BEGIN

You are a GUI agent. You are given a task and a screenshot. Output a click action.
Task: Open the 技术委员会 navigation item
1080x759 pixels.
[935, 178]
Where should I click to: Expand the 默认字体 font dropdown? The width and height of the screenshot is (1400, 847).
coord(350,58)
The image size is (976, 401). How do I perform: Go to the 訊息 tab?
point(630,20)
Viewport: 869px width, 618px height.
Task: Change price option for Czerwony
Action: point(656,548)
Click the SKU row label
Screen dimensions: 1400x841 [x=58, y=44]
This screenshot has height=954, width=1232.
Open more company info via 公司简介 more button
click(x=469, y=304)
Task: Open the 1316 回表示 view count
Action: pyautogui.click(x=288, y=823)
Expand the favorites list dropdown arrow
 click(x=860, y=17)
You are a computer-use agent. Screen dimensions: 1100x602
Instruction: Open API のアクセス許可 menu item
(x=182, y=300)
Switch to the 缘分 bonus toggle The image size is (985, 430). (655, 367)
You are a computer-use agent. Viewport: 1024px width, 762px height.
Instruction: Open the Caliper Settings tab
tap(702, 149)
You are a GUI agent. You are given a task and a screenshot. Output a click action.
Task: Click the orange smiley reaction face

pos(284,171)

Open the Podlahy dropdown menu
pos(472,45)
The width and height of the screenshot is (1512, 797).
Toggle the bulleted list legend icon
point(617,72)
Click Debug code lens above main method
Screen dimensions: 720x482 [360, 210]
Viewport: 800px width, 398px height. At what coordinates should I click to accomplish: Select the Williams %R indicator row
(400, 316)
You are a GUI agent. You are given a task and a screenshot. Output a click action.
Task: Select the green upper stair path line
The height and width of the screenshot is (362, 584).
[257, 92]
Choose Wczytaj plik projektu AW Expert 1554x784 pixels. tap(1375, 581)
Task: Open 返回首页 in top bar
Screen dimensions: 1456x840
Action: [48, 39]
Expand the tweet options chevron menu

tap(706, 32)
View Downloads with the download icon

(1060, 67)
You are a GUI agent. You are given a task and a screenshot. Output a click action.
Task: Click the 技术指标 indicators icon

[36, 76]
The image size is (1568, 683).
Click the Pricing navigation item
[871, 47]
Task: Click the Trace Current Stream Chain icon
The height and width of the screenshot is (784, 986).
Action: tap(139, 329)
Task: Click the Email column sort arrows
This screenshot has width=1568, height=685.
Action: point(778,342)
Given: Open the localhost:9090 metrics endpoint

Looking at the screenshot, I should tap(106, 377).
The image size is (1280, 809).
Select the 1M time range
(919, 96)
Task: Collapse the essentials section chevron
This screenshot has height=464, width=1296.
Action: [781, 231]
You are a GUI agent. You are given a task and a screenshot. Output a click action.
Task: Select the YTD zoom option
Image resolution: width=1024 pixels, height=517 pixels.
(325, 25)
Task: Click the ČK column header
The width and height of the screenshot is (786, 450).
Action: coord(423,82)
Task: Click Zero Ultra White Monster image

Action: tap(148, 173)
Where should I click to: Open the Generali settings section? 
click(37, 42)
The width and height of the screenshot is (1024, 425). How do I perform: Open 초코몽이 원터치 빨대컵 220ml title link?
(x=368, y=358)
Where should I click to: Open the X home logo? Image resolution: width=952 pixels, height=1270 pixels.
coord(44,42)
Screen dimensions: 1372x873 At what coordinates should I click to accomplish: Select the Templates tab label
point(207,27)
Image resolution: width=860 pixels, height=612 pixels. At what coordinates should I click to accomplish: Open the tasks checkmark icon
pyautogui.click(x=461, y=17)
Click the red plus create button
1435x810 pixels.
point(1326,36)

END

**The task:**
Pick out every line above that holds the word "computer" and copy it.

**Solved exercise:**
You are a computer-use agent. Screen dimensions: 1100x602
You are a computer-use agent. Viewport: 1024px width, 762px height.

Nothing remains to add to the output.